7 August 1941: Grumman Aircraft Engineering Corporation chief engineer and test pilot, Robert Leicester (“Bob”) Hall, took the XTBF-1, a prototype torpedo bomber, for its first flight. He quickly returned to the airfield. The airplane was seriously over-weight, its center of gravity was too far aft, and it was unstable in the yaw axis.
The first XTBF-1, U.S. Navy Bureau of Aeronautics serial number (“Bu. No.”) 00373, was modified to correct these faults. The engine mount was revised, moving the engine farther forward. A triangular fillet was added to the top of the fuselage in front of the vertical fin, and the weight was reduced.
On 28 June 1942, 00373 caught fire during a test flight. Its crew safely bailed out but the prototype was destroyed.
The second prototype XTBF-1 was sent to the National Advisory Committee for Aeronautics Langley Memorial Aeronautical Laboratory at Hampton, Virginia, for testing in the 30- × 60-foot Full Scale Tunnel.
Before the airplane’s first flight, the U.S. Navy had ordered 286 production aircraft. In October 1941, the type was officially named “Avenger.” The first production airplane, Bu. No. 000393, made its first flight on 15 December 1941.
The Grumman Model 40, designated TBF-1 Avenger by the United States Navy, was a single engine torpedo bomber designed to operate from aircraft carriers. Initially it had a four-man crew: pilot, navigator, radio-operator/gunner and ball turret gunner. The TBF was 40 feet, 11½ inches (12.484 meters) long with a wingspan of 54 feet, 2 inches (16.510 meters) and height of 16 feet, 4¼ inches (4.991 meters).

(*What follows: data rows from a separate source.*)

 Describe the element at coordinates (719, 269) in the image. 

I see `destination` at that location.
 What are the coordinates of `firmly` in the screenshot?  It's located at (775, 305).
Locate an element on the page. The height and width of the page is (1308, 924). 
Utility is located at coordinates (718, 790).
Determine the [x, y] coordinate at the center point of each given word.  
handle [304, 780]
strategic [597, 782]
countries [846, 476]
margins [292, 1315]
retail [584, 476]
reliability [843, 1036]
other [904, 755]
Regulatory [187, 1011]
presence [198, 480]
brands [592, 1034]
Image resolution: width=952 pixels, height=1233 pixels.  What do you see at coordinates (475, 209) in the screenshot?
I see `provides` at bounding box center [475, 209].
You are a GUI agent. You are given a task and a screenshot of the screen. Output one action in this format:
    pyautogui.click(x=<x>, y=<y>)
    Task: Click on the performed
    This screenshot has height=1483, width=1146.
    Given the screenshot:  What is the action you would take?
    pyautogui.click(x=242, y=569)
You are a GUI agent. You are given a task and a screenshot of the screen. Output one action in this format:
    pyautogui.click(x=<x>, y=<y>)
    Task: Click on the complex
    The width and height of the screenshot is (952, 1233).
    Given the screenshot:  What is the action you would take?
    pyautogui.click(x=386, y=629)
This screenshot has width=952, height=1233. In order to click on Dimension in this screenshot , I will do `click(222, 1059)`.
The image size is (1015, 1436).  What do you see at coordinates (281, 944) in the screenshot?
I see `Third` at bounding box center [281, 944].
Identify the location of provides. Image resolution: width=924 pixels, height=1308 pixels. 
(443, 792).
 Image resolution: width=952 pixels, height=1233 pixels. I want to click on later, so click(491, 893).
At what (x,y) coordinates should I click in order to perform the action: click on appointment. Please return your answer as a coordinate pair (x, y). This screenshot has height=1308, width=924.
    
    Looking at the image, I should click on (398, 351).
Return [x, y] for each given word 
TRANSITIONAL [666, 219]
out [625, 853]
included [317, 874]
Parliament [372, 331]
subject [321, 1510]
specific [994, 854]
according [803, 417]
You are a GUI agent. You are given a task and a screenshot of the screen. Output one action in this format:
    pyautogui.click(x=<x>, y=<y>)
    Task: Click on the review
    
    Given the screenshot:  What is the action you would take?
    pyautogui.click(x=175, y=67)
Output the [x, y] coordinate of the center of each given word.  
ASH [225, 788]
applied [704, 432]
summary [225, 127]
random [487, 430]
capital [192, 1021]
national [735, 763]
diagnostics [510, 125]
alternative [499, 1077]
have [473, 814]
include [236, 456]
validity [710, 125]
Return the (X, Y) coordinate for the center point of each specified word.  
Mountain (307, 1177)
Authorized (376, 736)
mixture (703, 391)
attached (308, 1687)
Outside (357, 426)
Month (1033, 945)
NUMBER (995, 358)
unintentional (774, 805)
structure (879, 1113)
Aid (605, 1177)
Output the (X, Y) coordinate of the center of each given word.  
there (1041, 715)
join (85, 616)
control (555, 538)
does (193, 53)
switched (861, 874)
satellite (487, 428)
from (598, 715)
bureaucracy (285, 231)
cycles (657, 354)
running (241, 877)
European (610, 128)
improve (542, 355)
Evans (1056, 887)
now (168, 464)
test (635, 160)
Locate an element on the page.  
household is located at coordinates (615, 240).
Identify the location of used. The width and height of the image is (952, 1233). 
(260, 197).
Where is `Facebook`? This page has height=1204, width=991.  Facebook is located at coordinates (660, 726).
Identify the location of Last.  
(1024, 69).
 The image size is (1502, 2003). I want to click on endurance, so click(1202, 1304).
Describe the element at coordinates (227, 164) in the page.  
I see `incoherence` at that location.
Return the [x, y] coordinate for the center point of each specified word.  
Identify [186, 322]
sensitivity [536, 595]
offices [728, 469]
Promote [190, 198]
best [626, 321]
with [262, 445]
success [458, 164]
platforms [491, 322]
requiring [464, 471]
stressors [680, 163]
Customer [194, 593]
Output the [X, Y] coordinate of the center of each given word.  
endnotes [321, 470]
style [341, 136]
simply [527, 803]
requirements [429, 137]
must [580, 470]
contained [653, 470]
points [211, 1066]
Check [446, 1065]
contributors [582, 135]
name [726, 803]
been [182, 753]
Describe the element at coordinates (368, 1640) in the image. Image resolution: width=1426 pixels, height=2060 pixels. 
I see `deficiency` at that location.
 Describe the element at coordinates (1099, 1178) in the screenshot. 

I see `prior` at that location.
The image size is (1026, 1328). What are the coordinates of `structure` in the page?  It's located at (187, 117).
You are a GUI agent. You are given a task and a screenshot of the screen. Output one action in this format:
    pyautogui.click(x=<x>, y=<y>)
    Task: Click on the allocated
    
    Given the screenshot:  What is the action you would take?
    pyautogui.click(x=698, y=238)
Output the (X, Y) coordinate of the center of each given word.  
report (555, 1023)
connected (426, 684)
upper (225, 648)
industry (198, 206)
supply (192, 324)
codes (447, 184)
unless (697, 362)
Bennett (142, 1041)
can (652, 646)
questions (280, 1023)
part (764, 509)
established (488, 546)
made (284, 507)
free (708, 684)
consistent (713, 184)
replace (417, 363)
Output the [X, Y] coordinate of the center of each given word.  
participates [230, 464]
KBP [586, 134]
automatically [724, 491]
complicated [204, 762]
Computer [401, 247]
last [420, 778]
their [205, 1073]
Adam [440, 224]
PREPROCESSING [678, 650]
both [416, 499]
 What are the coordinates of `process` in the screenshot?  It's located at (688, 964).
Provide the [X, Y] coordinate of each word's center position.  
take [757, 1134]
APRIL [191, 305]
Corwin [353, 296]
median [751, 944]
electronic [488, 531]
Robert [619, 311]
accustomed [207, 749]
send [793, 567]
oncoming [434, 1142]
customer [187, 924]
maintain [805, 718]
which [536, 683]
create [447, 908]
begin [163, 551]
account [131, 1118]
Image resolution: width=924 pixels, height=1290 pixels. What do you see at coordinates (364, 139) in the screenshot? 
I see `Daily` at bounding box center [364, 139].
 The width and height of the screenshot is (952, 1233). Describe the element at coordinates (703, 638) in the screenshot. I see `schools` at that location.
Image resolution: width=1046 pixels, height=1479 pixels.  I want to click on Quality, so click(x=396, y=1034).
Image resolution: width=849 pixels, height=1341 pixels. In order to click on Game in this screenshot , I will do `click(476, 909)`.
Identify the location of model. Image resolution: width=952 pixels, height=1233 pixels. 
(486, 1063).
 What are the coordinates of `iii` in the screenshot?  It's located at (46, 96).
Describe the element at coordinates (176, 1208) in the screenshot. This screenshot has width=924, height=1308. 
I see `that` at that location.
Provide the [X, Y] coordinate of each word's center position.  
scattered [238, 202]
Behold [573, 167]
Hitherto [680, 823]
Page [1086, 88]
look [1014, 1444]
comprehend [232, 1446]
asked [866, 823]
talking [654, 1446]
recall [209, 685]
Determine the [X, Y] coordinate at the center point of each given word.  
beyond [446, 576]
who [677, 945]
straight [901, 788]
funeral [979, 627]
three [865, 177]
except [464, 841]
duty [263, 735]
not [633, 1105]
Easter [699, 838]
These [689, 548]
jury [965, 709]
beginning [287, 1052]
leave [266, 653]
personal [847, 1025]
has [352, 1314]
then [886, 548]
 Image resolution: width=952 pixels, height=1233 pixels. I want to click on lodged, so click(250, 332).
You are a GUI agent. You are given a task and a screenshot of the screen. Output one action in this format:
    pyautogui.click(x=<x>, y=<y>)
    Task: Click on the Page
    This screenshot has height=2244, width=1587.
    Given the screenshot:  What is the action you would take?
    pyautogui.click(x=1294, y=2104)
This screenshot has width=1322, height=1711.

The XTBF-1 was powered by an air-cooled, supercharged, 2,603.943-cubic-inch-displacement (42.671 liters) Wright Cyclone 14 GR2600B698 (R-2600-8) two-row, fourteen-cylinder radial engine with a compression ratio of 6.9:1. The R-2600-8 was rated at 1,500 horsepower at 2,400 r.p.m., and 1,700 horsepower at 2,800 r.p.m. at Sea Level for Takeoff. The engine drove a 13 foot, 1 inch diameter ( meters), three-bladed Hamilton Standard constant speed propeller through a 0.5625:1 gear reduction unit. The R-2600-8 was 5 feet, 4.91 inches (1.649 meters) long, 4 feet, 6.26 inches (1.378 meters) in diameter, and weighed 1,995 pounds (904.9 kilograms).